Antes la posición enroscada, fetal, había sido ocasional, pero ahora la adoptaba la mayor parte del tiempo. Y aunque Celia era diez años menor que Alex, parecía una bruja con veinte años más.

Hacía casi cinco años que Celia había ingresado en el Remedial Center. En ese tiempo se había acostumbrado totalmente al sitio y probablemente seguiría así.

Al mirar a su mujer mientras seguía hablando, Alex sintió piedad y tristeza, pero ya no se sentía ligado a ella ni experimentaba cariño. Tal vez hubiera debido experimentar alguna de esas emociones, pero, si era sincero consigo mismo, comprendía que la cosa ya no era posible. Sin embargo, reconoció que estaba vinculado a Celia por lazos que él nunca iba a cortar, hasta que uno de los dos muriera.

Recordó su conversación con el doctor McCartney, director del Remedial Center, hacía casi once meses, al día siguiente al dramático anuncio de Ben Rosselli sobre su próxima muerte. Al contestar a la pregunta de Alex sobre el efecto que tendría para Celia el divorcio y el nuevo casamiento de Alex, el psiquiatra había dicho:
Podría llevarla a cruzar el límite y caer en un estado totalmente demencial
.

Y, más adelante, Margot había declarado:
No quiero cargar sobre mi conciencia, ni sobre la tuya, el precipitar lo que queda del juicio de Celia a un pozo sin fondo
.

Esta noche Alex se preguntó si la conciencia de Celia no estaba ya en un pozo sin fondo. Pero, aunque fuera verdad, eso no cambiaba su desagrado de poner en marcha la maquinaria brutal y definitiva del divorcio.

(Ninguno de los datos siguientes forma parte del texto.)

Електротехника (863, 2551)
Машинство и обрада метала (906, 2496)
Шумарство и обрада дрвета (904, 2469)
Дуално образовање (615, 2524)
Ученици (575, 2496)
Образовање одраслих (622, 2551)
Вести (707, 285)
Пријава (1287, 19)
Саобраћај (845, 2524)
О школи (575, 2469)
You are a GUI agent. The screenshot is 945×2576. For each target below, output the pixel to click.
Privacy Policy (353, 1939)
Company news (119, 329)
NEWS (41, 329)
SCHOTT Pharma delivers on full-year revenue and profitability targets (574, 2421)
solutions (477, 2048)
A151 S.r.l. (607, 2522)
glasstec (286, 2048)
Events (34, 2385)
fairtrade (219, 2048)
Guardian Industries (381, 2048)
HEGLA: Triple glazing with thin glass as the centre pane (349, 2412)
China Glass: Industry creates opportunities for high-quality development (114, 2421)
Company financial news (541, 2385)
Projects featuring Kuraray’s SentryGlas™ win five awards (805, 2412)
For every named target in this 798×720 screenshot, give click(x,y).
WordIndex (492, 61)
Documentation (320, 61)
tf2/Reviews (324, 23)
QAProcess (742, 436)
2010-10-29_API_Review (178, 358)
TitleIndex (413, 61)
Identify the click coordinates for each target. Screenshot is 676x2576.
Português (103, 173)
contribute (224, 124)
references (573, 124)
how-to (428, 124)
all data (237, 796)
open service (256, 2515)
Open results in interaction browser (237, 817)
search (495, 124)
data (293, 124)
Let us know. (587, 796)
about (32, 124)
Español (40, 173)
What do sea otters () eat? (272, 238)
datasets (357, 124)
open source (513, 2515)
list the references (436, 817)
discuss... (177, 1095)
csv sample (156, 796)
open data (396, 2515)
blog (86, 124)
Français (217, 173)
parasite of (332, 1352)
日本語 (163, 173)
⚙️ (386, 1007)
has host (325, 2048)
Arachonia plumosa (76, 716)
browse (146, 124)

Tampoco se había puesto a vivir permanentemente en casa de Margot Bracken, ni ella vivía en la de él. Margot aceptaba cualquier acuerdo, aunque Alex seguía deseando el matrimonio, cosa que obviamente no podía lograr sin divorciarse de Celia. Pero últimamente había presentido la impaciencia de Margot por llegar a una decisión final.

Era raro que él, tan acostumbrado en el First Mercantile American a tomar grandes decisiones bruscamente, de un salto, tuviera tanta indecisión para luchar en la vida privada.

Alex comprendía que la esencia del problema era la ambivalencia acerca de su culpabilidad personal. ¿Hubiera sido posible, años atrás, con mayor esfuerzo, amor y comprensión, salvar a su joven, nerviosa e insegura mujer de lo que había llegado a ser? Si él hubiera sido un marido más solícito y un banquero menos solícito, sospechaba que habría podido ser así.

Por eso seguía viniendo aquí, por eso hacía lo poco que podía hacer.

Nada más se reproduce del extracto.